Copy out word for word the lines from the one containing "Describe the element" through the last line below, including both ends, and leave the pictures out of your answer.
++++++++++
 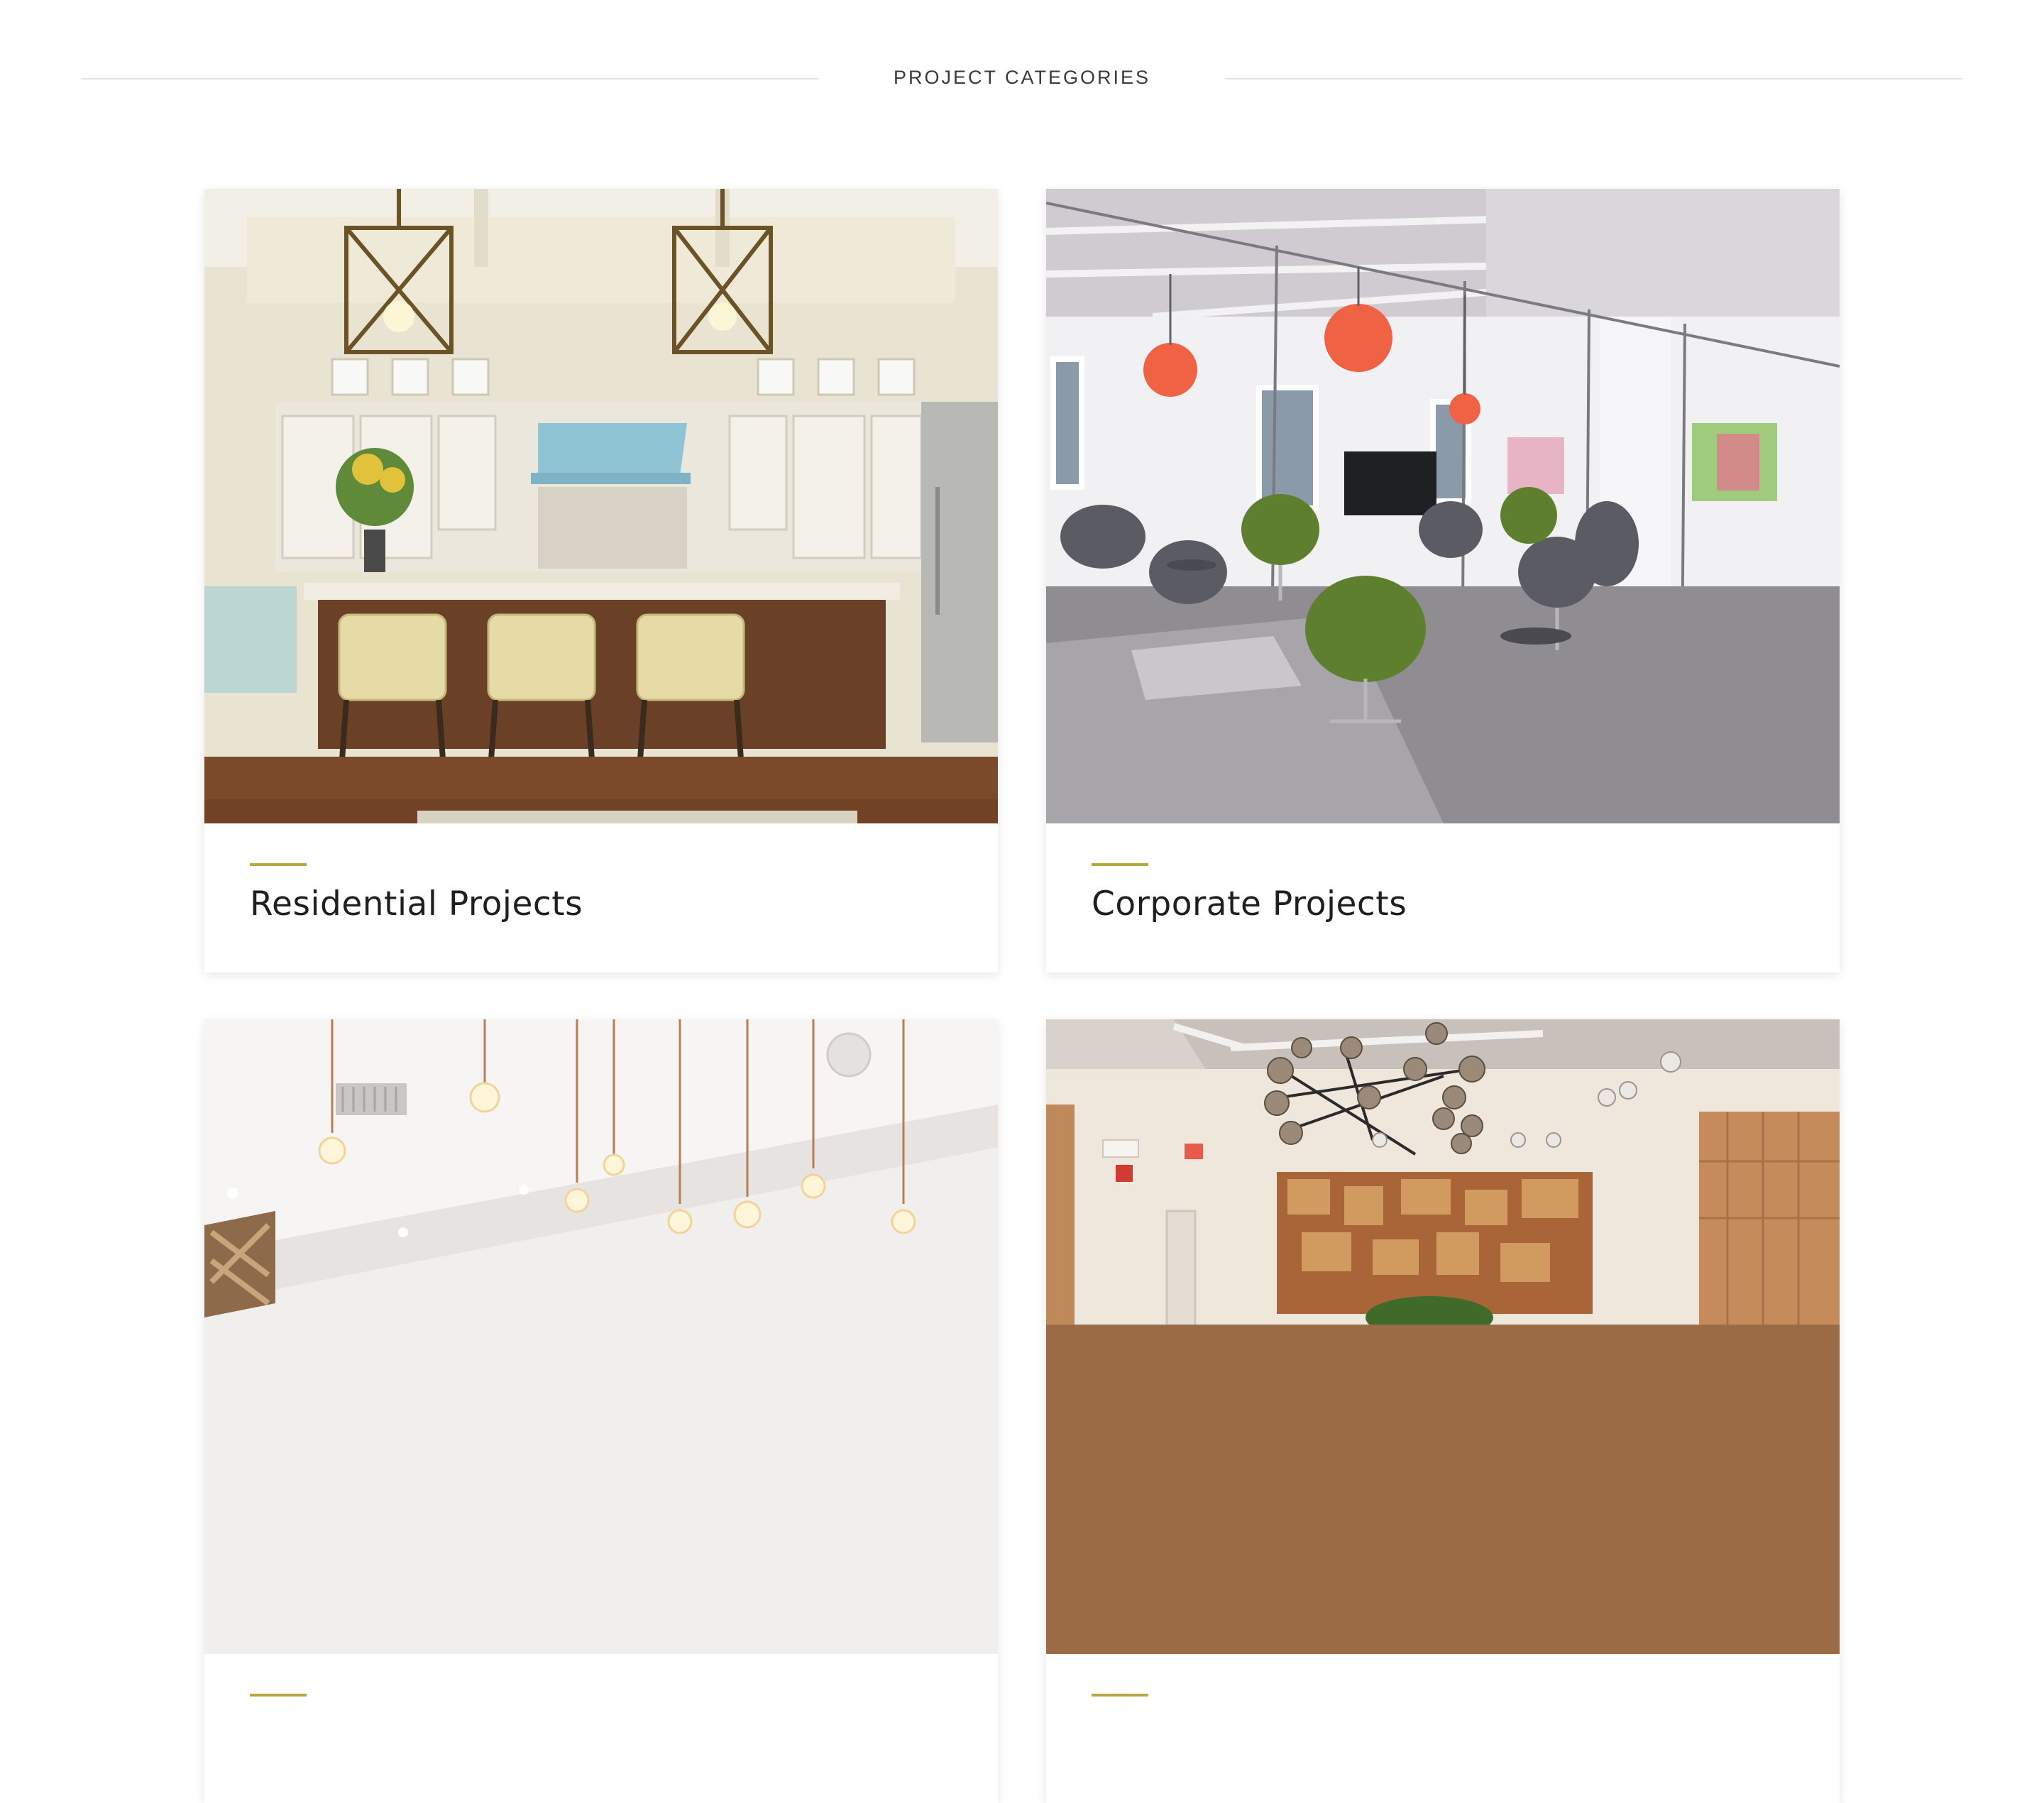 I want to click on header-divider-left, so click(x=450, y=79).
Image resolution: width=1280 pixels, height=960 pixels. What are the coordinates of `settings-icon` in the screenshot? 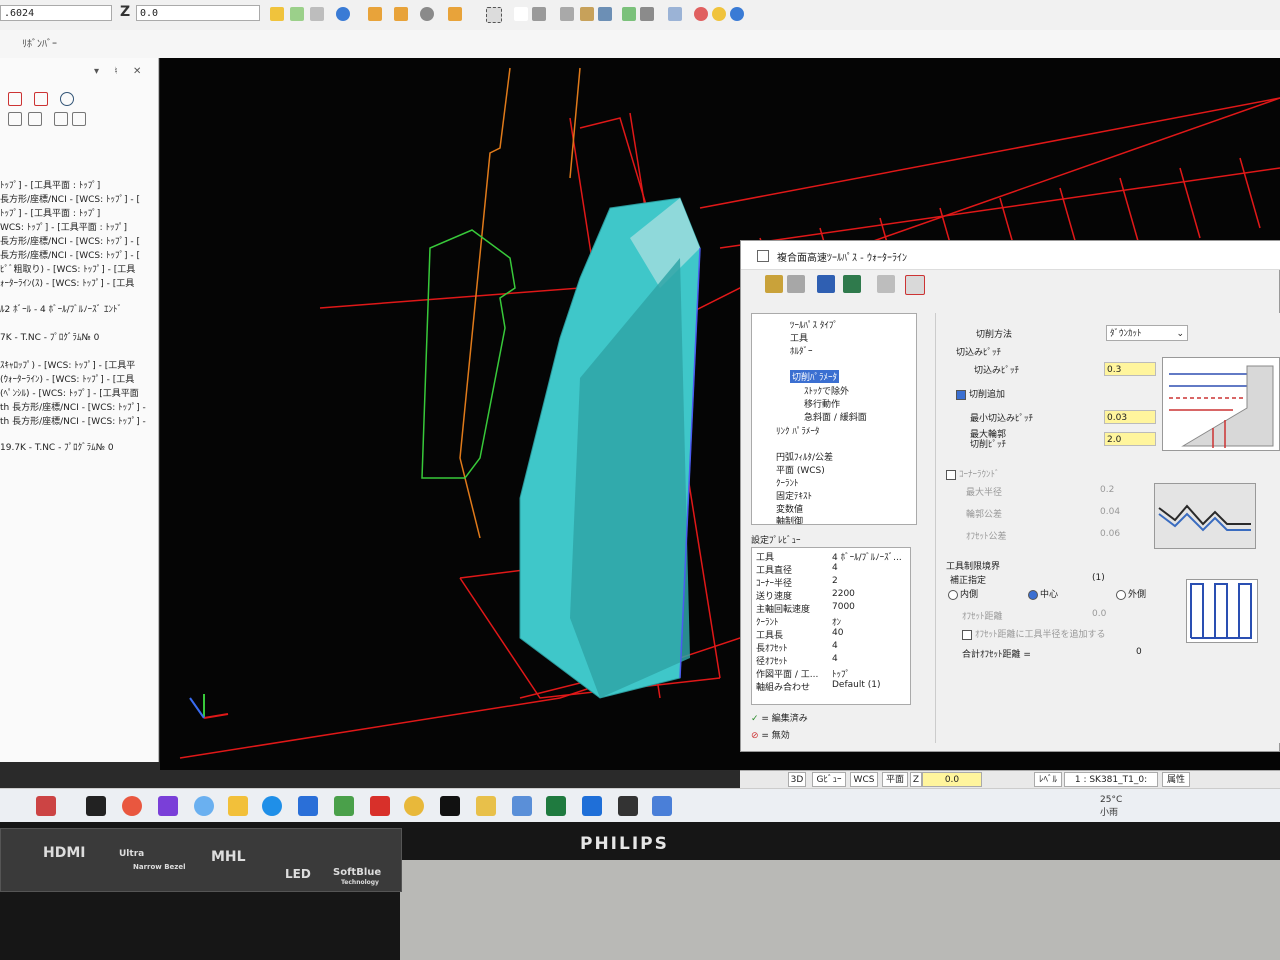 It's located at (719, 14).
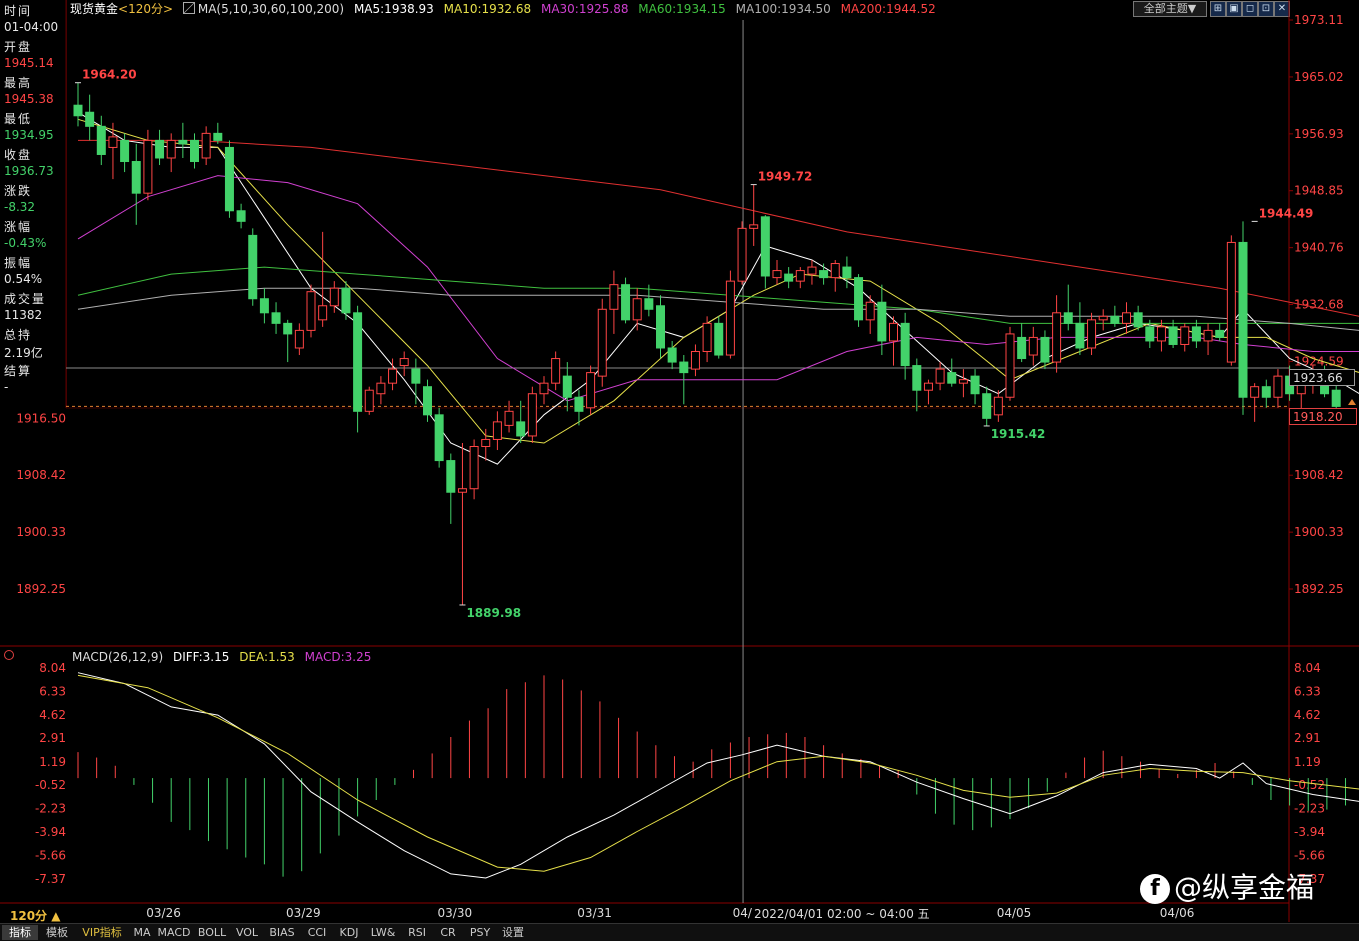  I want to click on macd-tick-label-left: -5.66, so click(50, 856).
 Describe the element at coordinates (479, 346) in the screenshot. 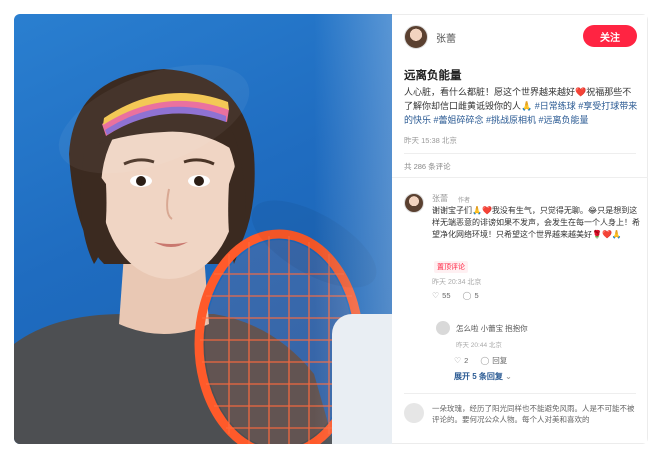

I see `reply-time: 昨天 20:44 北京` at that location.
++++++++++
▶ [Answer for the task]:
 Describe the element at coordinates (479, 346) in the screenshot. 

I see `reply-time: 昨天 20:44 北京` at that location.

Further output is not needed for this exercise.